A Game of Thrones reviewed

First of all, this brandnew TV series is an adaptation of a book cycle called A Song of Ice and Fire by writer George R. R. Martin who also co-produces the TV series. He just finished book Number 5, of a total of 7. In the TV adaptation, you'll be able to watch Book 1 called A Game of Thrones as Season 1, Book 2 as Season 2 will be aired in 2012 and so on (or until it's cancelled). Season 2 is already in the making, the TV heads decided this shortly after the pilot had aired. Imagine this. All the fantasy buffs must have been watching HBO that night with 2,22 million viewers for the pilot. And the number even climbed up to 3,04 million towards the end of Season 1. That's massive for pay TV. And the bockworm fantasy genre. Even HBO's flagship True Blood didn't have a much better rating in the beginning. Yay!

So, why would you watch it when you're not already a fan of the book series and/or are not all that into the kind of fantasy that demands you read up to 700 pages per novel? First of all, it's a rather atypical fantasy story. At least the first book gets by without it being too flamboyant. There are no wizards, there is no defined magical force in Martin's realm. No broomsticks.

The only magic (I can't say if it's even mentioned in the TV series) is that the seasons change irregularly and these changes are initiated by some unknown powerful force beyond the realm; in the beginning of  Season 1 the inhabitants of Westeros are up for a long and brutal winter. The onset of winter and the seasonal changes may or may not have something to do with the unknown northern part of the continent. There is a wall that separates the two parts of the world, and beyond that wall, there are said to be undead, magical creatures roaming around, but they don't really play a major part in the first book. The fantasy elements are rather thinned out, especially for the adaptation, and A Game of Thrones is first of all, a medieval epos about different Houses competing for the pole position as King.

George R.R. Martin has an obvious soft spot for the misfits of his universe, you'll notice that right after reading the first few pages rsp. seeing the first few scenes. The dialogue lines of Tyrion Lannister are by far the best, he is brother to reigning Queen Cersei and burdened by being an imp, but much smarter and wittier than all his siblings put together. He immediately gets some sympathy points for being brutally honest towards fellow in misery Jon Snow, who isn't physically disabled, but handicapped by birth rank. He is the bastard son of Eddard Stark and as such, not even allowed to carry his father's surname.

There are many other characters who are less memorable than those two and be prepared, you may have some initial difficulty to tell them apart or know who is actually related to whom and who conspires with whom to do what. After a little while though, it becomes rather self-explanatory, so don't go looking for family trees if you don't immediately remember all the connections. It's all about them, wanting the position of absolute power, being the reigning force over the seven kingdoms of Westeros, epitomized by the iron throne.
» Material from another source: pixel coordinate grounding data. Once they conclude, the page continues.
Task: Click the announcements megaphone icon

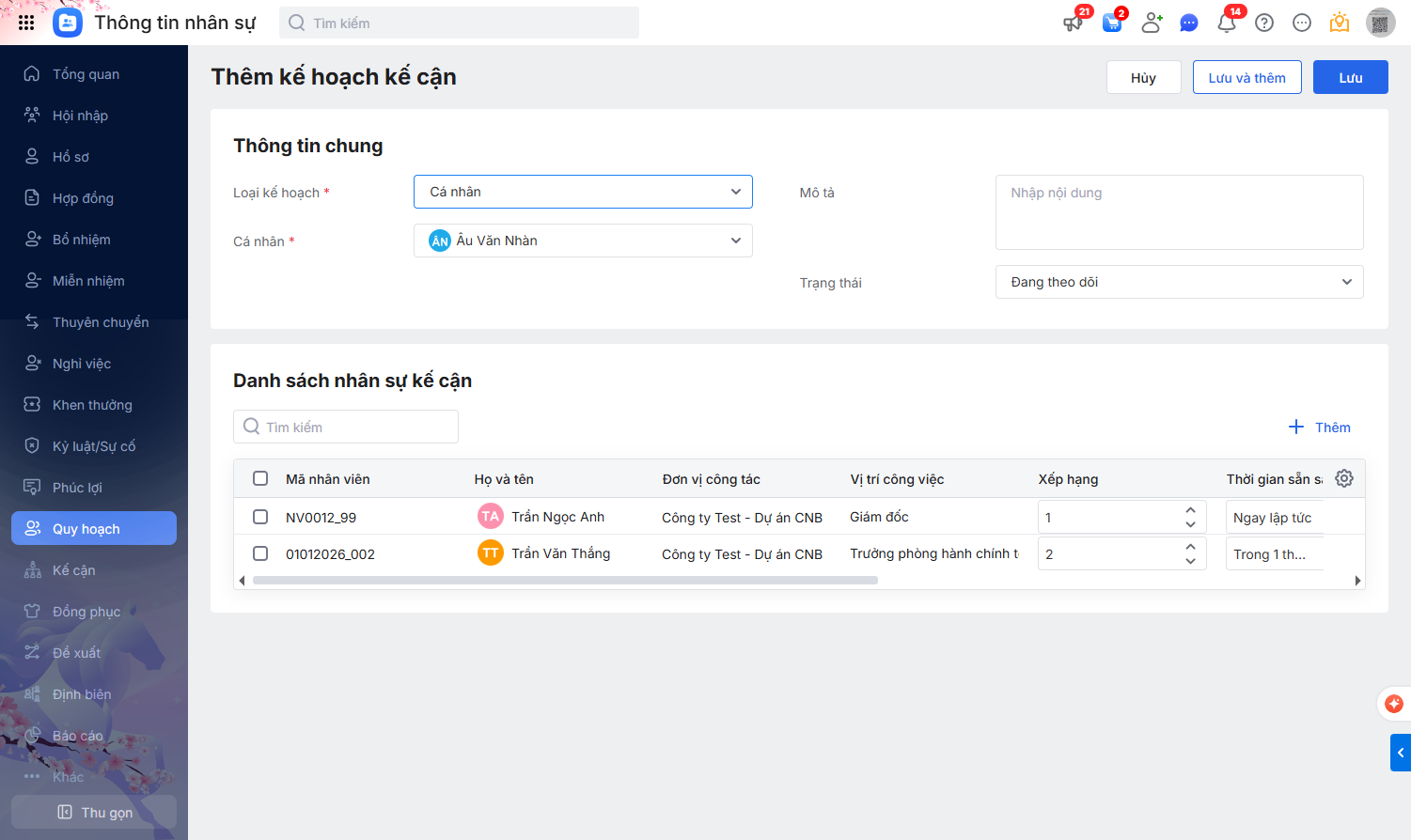Action: pos(1073,23)
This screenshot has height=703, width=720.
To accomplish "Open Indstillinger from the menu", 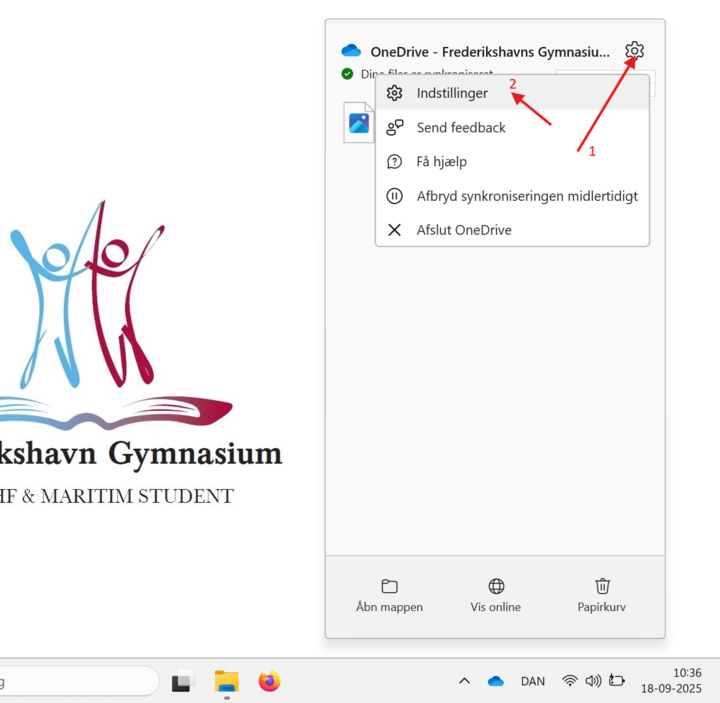I will pyautogui.click(x=452, y=93).
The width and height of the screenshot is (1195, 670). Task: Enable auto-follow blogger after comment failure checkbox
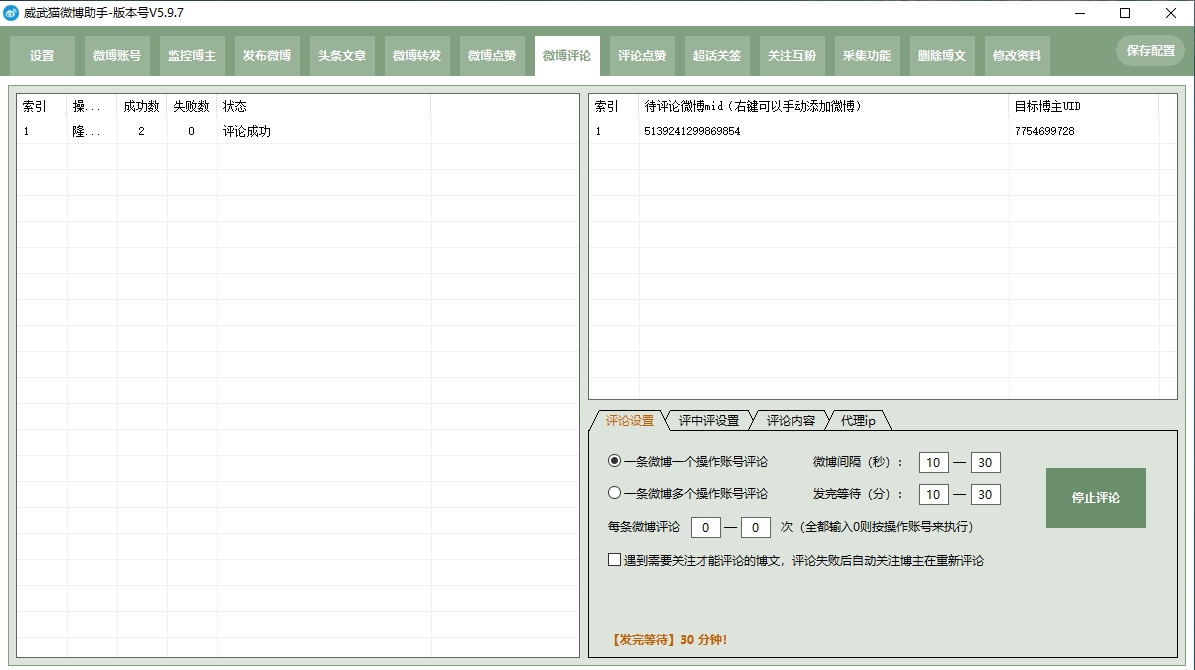(614, 560)
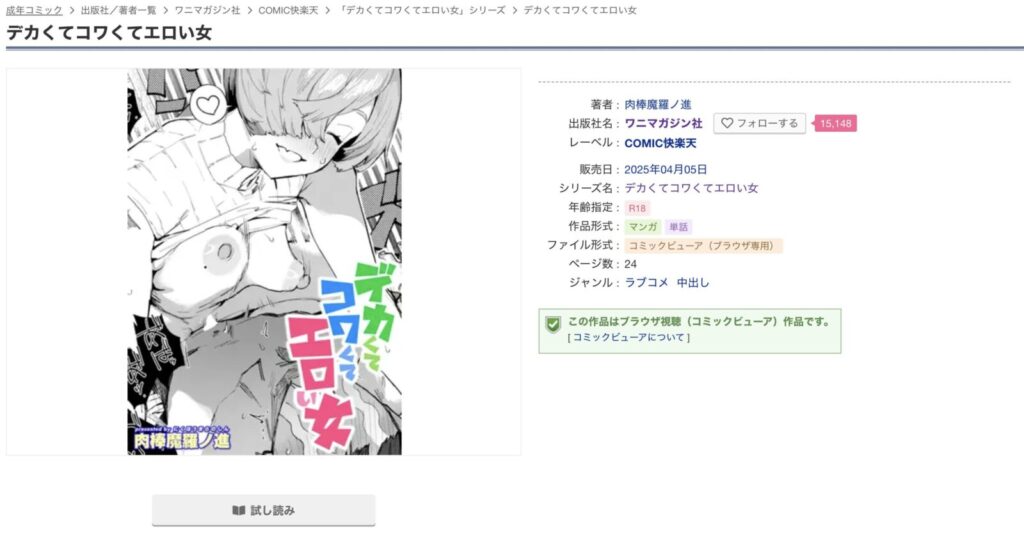The width and height of the screenshot is (1024, 558).
Task: Click the book icon on the 試し読み button
Action: pyautogui.click(x=239, y=510)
In spite of all the intrigue, the story is more character-driven than one might think. The politics-portion is not that dominant, and besides that, how complex can a political system be when it's a monarchy - no offense! But for this story it basically means that there is one monarch to rule them all, and the story is mostly about the empowerment of certain parties; what's finally done with it is only at the margines of the epilogue. It can get a little monotone at times, but the characters are diverse and multi-layered enough, so that you'll soon begin to care deeply for them, with Eddard Stark leading the way, played by the amazing Sean Bean, or Tyrion Lannister (Peter Dinklage) and even the current king who indulges all too much, Robert Baratheon (Mark Addy) is a likeable figure.

The sceneries and scenarios all over all (visually) stunning and a pleasure to watch, the intrigues are played out in brutal ways (like in the book), prepare to see some rolling heads, and a lot of bleeding going on, dear goodness, much bleeding. It splutters, it flows, it detonates out of people's necks. Yes, it's HBO, I get it, but is this bloodbath really necessary? And speaking of brutality, prepare to be surprised, because Martin uses his characters like pieces in a game of chess. He is one of those writers who isn't all too much in love with his creation, which, in theory, is a good quality for a writer. But as they die like flies, it becomes abundantly clear, that in the kingdom of Westeros, there's only one true ruler and his name is George R. R. Martin and he does as he pleases. Prepare to be shocked. And engaged.

But don't get too attached to them, because that is where he'll get you and I promise there is at least one shocking moment which will make you say out loud: "No way he just did that to this character!" And you'll hate him a little at first, but after a while, you'll want to know how the story continues. I did.

The complete first season will soon be out on DVD and Blu-ray.